I love going deep and trying to look into memory dumps and gigabyte sized ProcMon logs, and through pages of API traces, etc. That being said there is a case for the old fashioned classic troubleshooting methods that pretty much apply in any industry & technology. The great thing about classic troubleshooting methods is without even knowing the technology/product you can often make more progress then a random attack at mountains of data. (OK it doesn’t help I’m no Raymond Chen on WinDbg – I have no choice but to start at basics )
I say this having seen many such examples throughout my career but write this because today I saw another great example.
A large organization had Outlook crashing all over the place. It was unstable. It froze. It took 5 minutes to send an email. It was consistently reproducible problem. Microsoft was engaged in a support case, as was the Anti-Virus vendor as that was suspected as a potential cause. Now Microsoft support asked for tests to be run. These are valuable tests, and what I would run myself. However this is where they started:
1) Reproduce problem 5 times, 1 minute apart, each time running ADPlus –hang to generate 5 user mode dumps.
2) Reproduce problem, generate a FULL memory dump on the client.
3) Reproduce problem generate a ProcMon log.
All great steps in troubleshooting application hangs, I don’t doubt that. So on 3 machines these tests were run and 16 GB of logs produced to transfer to Microsoft support. Two days later (possibly overwhelmed by all the data) Microsoft support asked for even more tests running additional tracing tools. Again perfectly valid for identifying application hangs.
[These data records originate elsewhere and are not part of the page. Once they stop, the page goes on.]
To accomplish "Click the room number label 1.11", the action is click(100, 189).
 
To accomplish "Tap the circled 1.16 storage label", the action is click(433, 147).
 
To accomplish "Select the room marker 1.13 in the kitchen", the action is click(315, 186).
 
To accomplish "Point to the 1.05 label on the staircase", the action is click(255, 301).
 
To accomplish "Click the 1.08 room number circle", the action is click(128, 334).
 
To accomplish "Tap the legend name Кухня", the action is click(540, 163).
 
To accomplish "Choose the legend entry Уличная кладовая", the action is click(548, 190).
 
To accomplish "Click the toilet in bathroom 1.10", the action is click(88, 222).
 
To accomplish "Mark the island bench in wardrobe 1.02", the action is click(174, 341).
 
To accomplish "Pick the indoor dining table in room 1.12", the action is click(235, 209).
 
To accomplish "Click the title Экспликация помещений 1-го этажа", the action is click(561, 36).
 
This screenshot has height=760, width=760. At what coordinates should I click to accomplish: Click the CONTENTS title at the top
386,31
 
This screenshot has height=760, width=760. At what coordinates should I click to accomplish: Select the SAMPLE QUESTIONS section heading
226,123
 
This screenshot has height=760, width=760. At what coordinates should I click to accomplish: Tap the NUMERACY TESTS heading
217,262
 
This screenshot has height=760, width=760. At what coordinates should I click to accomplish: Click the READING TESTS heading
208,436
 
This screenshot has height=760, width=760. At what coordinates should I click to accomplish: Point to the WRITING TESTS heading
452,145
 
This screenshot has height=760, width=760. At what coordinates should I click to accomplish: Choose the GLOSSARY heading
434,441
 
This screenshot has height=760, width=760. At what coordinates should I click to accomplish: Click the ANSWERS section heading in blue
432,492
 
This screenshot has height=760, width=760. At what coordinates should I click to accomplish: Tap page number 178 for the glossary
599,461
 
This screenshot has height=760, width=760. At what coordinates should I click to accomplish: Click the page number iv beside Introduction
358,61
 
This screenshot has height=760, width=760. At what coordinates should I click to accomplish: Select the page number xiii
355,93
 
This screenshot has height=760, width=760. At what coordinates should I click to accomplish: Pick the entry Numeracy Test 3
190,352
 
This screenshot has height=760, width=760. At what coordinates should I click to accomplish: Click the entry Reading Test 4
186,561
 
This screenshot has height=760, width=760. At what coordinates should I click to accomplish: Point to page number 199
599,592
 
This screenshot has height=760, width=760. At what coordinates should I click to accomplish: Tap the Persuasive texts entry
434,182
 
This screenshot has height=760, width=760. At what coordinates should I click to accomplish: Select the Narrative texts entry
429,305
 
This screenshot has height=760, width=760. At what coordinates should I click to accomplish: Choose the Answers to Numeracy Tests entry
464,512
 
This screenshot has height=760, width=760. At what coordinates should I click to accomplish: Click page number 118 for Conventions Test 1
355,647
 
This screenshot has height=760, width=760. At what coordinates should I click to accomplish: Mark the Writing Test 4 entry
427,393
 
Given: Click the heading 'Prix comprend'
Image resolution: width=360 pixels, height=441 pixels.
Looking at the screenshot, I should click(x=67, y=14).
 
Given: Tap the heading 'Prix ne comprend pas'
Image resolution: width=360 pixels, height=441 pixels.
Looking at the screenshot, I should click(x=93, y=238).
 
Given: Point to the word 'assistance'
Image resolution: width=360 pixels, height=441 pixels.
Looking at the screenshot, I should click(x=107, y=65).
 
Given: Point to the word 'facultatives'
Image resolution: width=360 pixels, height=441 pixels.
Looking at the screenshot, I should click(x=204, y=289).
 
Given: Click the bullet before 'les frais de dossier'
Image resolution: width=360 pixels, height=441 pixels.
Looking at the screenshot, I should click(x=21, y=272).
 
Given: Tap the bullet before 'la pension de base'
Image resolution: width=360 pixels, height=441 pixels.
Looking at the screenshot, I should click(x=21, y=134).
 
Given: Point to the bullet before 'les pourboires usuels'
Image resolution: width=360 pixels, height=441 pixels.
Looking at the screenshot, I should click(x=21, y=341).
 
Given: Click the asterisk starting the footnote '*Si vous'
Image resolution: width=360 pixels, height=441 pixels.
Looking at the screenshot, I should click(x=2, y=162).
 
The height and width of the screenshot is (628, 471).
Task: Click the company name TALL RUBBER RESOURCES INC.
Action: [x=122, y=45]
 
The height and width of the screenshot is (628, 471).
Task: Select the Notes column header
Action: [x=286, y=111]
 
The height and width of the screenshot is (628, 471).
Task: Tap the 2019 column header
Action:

However through this period I managed to get involved and proud to say despite Microsoft having a week head start on me I was able to very rapidly identify root cause & resolve the issue without examining any logs or memory dumps. In fact total troubleshooting time was probably about 15 minutes of testing.
So my conversation with a technical resource at customer site is something like this…
When did this start happening?
Since they migrated from GroupWise to Outlook.
How frequently does this occur?
Every time they send an email.
What version of Outlook / OS are you using?
Office XP + Office 2007, Windows XP SP3. We think the crashes might be caused by the different office versions.
Have you tried running Outlook without add-ins?
Can you please run Outlook /safe?
OK. Just a moment…
5 minutes later…
OMG! The problem doesn’t occur anymore.
What add-ins do you have?
Please enable one at a time to rule out which add-in is causing problem. Make a table like this:
|Add-In #1||Add-In #2||Add-In #3||Issue Occurs?|
Quick look at this table and you see Add-in #1 is the culprit. OK…
What version of add-in #1 do you have?
And a quick google search later I found that this version of the add-in was not supported on Outlook 2007, and latest version was 9.2.
Contacted the vendor – the customer is entitled to free client upgrade. Upgraded 3 users to test and the problem instantly disappeared. All without touching a log file…
Moral of the story : Advanced troubleshooting techniques are great, but don’t use these techniques as a replacement for the basics. Check the basics first. What’s changed? When did it start happening? How many users affected? Happens at home/in office/etc? Version of software? Event log? Another machine? 3rd-party add-ins/etc…
EDIT: 3 weeks later Microsoft came back and confirmed what I found.